Just as individual government departments are left to fight over the few scraps of investment left to feed their IT growth, ravenous vendors are circling overhead ready to pick their bones clean of everything they can get.
That is perhaps an overly dismal picture, but talk to any civil servant or local government officer these days and the lament is the same: budget cuts, high-spending projects scrapped or put on hold, and successive waves of consolidation designed to trim operational costs, including job losses, are widely anticipated.
Prior to last year, public-sector IT enjoyed a decade of continuous and substantial investment in new hardware and software, with vendors supping from a trough overflowing with seemingly unlimited Treasury cash. Now Gordon Brown has promised to make £9bn-worth of efficiency savings per year by 2013/14, and with a huge hole blown in the Treasury cash reserves by propping up the banks, money for IT upgrades is likely to remain scarce for a long time.
A recent meeting of public-sector chief information officers, vendors and consultants in the House of Commons highlighted the extent of the problem, where even politically correct investment in green IT has slowed to a halt. Because it does not matter how much sense green IT makes and it does from both return on investment and a moral perspective it still takes a lot of money up front to implement new energy-efficient systems that use less power. And money is what most public-sector organisations do not have right now.
The salesmen in the room tried desperately to lighten the mood, reiterating that the focus of new hardware and software is to eliminate waste, while simultaneously improving productivity and services, and eventually cost savings.
Which may or may not be true it certainly sounds too good to be, as sales talk often does but it remains an argument that makes little or no headway against the buttress of a frozen budget.
Another approach, which appeared to hold more water, is shared services, whereby individual local authorities or central government departments are being encouraged to pool scarce IT resources to increase use and split costs. Sounds good in theory, but in practice this strategy has so far produced only limited results.
The trouble is that the machinery of government is often too big and too inflexible to support this type of close co-operation. Too many civil servants are too protective of their own small patch to foster effective harmony and collaboration on such a grand scale.

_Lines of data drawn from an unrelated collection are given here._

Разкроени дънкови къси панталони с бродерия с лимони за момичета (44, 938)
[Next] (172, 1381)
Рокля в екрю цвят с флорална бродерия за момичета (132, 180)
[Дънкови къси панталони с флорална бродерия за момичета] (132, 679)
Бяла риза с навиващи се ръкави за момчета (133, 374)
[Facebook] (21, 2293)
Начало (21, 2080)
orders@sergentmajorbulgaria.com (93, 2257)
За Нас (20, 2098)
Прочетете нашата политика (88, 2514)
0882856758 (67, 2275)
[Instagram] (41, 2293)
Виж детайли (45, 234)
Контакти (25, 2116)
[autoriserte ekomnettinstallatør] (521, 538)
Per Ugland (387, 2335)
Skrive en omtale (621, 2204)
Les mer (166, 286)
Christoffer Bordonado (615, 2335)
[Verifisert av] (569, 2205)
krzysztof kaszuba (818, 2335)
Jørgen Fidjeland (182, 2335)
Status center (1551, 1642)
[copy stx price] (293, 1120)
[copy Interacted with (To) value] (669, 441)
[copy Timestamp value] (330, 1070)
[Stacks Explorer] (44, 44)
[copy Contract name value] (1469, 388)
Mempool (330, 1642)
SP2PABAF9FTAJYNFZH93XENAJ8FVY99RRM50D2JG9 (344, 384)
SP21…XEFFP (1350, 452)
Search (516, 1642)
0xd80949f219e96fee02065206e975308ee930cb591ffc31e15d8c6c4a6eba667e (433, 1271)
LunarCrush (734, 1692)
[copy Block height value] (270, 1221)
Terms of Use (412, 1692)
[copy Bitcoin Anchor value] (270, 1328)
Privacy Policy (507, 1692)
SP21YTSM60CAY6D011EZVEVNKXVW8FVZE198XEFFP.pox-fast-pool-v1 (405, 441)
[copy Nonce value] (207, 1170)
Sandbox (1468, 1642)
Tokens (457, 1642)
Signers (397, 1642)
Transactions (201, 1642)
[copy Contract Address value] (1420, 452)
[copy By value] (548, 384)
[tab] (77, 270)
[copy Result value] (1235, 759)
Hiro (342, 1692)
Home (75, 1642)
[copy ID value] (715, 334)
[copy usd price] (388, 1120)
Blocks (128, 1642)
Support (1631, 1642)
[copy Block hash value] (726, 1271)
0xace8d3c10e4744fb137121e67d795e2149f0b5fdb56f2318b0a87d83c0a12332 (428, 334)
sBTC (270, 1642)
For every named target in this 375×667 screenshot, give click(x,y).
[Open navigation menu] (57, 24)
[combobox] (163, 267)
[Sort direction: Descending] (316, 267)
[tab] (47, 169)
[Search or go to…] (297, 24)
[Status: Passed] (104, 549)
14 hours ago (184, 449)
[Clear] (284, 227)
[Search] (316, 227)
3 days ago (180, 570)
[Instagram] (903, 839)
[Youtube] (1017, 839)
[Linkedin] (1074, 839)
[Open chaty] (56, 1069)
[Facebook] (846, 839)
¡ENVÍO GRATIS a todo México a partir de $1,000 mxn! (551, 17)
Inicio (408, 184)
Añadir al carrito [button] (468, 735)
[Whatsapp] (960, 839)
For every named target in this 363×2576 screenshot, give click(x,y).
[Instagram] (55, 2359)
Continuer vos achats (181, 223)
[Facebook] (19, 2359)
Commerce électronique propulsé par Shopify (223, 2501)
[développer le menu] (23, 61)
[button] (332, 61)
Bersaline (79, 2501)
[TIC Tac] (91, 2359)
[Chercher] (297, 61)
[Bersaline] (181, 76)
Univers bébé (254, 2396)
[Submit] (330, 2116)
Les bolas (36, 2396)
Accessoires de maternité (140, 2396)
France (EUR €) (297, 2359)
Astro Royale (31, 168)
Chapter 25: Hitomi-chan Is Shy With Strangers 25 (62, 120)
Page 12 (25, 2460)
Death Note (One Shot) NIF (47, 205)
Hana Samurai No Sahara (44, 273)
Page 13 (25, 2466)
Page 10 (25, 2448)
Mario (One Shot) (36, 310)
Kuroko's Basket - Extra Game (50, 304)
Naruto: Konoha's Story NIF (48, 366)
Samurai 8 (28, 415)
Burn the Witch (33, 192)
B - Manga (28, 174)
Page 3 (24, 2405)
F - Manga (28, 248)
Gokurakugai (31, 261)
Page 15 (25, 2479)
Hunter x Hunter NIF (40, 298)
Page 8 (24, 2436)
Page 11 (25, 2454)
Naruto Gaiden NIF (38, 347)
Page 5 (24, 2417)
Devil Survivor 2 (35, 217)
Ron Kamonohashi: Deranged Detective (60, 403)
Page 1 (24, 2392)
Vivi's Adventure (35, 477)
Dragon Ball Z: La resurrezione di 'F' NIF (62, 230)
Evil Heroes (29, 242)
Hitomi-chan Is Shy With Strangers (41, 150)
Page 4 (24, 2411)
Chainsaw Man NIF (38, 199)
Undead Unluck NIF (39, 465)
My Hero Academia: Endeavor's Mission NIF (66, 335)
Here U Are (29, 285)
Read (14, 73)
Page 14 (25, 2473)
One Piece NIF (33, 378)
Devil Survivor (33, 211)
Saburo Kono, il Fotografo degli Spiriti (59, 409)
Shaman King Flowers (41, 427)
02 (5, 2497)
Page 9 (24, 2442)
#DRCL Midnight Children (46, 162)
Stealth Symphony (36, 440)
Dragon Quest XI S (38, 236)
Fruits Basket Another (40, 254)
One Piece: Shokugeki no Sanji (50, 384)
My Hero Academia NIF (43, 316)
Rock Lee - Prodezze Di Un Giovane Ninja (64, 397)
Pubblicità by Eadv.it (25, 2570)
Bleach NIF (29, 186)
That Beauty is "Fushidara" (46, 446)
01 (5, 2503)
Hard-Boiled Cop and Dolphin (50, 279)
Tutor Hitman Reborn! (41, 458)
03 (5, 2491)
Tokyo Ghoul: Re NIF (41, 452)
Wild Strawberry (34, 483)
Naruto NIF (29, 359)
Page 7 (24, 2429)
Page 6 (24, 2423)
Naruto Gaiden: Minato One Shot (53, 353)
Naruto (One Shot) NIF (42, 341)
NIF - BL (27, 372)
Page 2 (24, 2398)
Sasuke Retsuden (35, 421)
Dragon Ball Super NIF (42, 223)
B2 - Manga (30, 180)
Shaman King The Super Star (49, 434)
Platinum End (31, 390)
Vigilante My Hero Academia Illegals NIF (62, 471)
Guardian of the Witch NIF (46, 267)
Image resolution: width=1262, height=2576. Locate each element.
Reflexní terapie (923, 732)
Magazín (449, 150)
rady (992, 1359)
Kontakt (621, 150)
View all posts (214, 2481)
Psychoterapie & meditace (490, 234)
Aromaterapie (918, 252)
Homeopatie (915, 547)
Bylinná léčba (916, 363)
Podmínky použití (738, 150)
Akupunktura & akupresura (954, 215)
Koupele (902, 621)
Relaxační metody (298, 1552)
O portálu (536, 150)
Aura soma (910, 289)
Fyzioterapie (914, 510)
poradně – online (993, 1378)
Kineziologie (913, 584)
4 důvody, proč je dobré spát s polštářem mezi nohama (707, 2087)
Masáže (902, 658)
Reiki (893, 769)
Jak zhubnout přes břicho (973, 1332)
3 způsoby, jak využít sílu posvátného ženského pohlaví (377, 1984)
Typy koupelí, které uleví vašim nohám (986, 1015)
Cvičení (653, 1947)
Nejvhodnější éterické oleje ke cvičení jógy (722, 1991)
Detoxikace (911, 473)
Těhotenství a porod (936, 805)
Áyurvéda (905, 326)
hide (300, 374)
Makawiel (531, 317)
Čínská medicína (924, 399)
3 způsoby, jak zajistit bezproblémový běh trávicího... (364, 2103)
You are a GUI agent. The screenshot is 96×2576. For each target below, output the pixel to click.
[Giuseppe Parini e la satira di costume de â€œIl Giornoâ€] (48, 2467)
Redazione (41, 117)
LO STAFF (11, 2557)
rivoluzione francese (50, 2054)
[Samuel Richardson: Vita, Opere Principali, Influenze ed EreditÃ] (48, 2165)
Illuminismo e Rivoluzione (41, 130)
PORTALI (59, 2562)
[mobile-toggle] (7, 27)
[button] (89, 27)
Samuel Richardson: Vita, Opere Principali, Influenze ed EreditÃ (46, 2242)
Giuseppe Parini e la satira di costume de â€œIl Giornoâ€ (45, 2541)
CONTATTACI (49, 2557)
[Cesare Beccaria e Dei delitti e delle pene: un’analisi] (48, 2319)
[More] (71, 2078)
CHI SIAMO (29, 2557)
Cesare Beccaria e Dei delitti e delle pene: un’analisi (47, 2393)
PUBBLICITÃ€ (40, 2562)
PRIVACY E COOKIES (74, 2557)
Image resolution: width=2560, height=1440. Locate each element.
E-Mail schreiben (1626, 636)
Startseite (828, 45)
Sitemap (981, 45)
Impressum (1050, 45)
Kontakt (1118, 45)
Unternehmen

So while those assembled were keen to lend their support for the idea, and point out the many problems which prevent its inception, there was little in the way of agreeing practical steps to make it happen. As often happens within the civil service at least in my experience a lot of time was spent in a meeting talking about what should be done, before going away to mull things over, at which point another meeting might be called.
But in the absence of a motivated central organisational entity to take responsibility for pushing things forward, it is unlikely that anything like concerted action will occur any time soon.
As for the vendors in attendance CA, IBM, Cisco and Logicalis who nervously scanned the prospective customers gathered in the House of Commons meeting room like starving vultures looking for their next meal, their best hope may be that the private sector makes a solid recovery sooner rather than later.